Characteristics of IP – Connectionless, best effort and Media Independent

The IP address with the low overhead protocol is planned. It also provides the functions that required delivering a packet from a source to a destination over an interconnected network. The protocol doesn’t track and manage the flow of packets.

Connectionless

There is no connection established with the destination before sending data packets. It describes communication between two network endpoints where we can send a packet from one side to another without ensuring the availability of the recipient and ready to receive the data. If there are problems with the transmission, it may necessary to resend the data several times. It is theoretically comparable to sending a letter to someone without notifying the recipient in advance.

Connectionless data communications work on the principle where the initial exchange of control information not required to set up an end-to-end connection before packets forwarded. IP also does not need additional fields in the header to keep up an established connection. This process reduces the overhead of IP. But, with no pre-established end-to-end connection; senders are unaware whether destination devices are present and functional when sending packets; nor are they aware of the destination receives the packet; or if they are able to access and read the packet.

The Internet Protocol and User Datagram Protocol are connectionless protocols. These protocols generally described as stateless because the endpoints have no protocol-defined, way to remember where they are in a “conversation” of message exchanges. The alternative to the connectionless is connection-oriented protocols; which described as stateful because they can keep track of a conversation.

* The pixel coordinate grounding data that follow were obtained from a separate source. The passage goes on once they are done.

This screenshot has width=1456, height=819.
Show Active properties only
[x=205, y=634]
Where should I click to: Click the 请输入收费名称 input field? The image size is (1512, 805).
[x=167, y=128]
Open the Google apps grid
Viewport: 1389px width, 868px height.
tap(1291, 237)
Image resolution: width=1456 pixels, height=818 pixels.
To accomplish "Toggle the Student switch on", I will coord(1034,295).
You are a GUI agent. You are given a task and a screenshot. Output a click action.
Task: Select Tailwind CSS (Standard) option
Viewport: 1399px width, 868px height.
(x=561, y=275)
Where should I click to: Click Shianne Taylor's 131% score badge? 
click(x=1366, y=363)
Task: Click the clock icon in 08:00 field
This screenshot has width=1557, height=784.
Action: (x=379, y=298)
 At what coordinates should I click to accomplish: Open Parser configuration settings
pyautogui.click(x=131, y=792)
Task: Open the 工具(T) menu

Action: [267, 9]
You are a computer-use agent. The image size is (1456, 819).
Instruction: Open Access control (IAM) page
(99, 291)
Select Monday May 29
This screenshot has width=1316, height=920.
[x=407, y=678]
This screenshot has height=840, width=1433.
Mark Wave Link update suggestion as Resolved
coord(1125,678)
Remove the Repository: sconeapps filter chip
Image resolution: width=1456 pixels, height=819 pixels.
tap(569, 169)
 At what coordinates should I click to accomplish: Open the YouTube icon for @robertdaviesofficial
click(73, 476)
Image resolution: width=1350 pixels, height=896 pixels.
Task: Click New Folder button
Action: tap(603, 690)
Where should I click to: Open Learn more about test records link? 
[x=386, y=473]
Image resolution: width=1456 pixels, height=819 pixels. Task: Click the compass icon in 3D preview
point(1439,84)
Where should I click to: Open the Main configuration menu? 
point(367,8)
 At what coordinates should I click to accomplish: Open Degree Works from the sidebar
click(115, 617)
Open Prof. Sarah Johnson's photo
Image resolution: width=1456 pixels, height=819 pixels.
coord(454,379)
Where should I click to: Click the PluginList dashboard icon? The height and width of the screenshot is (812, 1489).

Best Efforts (Unreliable) – Data Delivery

IP address naturally unreliable because there is no packet delivery guarantee and assurance that all packets sent to the destination are, in fact, received. IP has unreliable data delivery. It’s mean that IP does not the ability to handle and recover from undelivered or corrupt packets. Because the IP header has no such information about the delivery location. IP header has also no information to inform the sender whether the packet successfully received at the destination. Packets received at the destination may be corrupted, out of sequence or not at all. IP also provides no capability for packet re-transmissions if errors occur.

If the destination received in out-of-order packets, or packets are missing, the upper layer helps to resolve the problem. Upper layer or application helps IP to work very efficiently. In the TCP/IP protocol suite, the reliability of data transmission is the role of the transport layer.

Media Independent

The operation is dependent on the medium (i.e., copper, fiber optic, or wireless) carrying the data and works all type of media that bring the data at lower layers of the OSI Model. Therefore, IP packets travel as electrical signals over copper cable, as optical signals over fiber, or wirelessly as radio signals.

The OSI data link layer is responsible for taking an IP packet and preparing it for transmission over the communications medium. The transmission of the IP packet has not limited to any particular medium. So the IP packet travels over any available transmission media.

The Protocol Data Unit (PDU) maximum size considered on each medium. This characteristic called MTU (Maximum Transmission Unit). The Maximum Transmission Unit (MTU) is the part of the control communication between the data link layer and the network layer.

The data link layer passes the Maximum Transmission Unit (MTU) value upwards to the network layer. The network layer then determines how large packets can be. When a packet is forwarding from one medium to another, sometimes, an intermediate device, split up a packet with a smaller Maximum Transmission Unit (MTU). This process is packet fragmentation.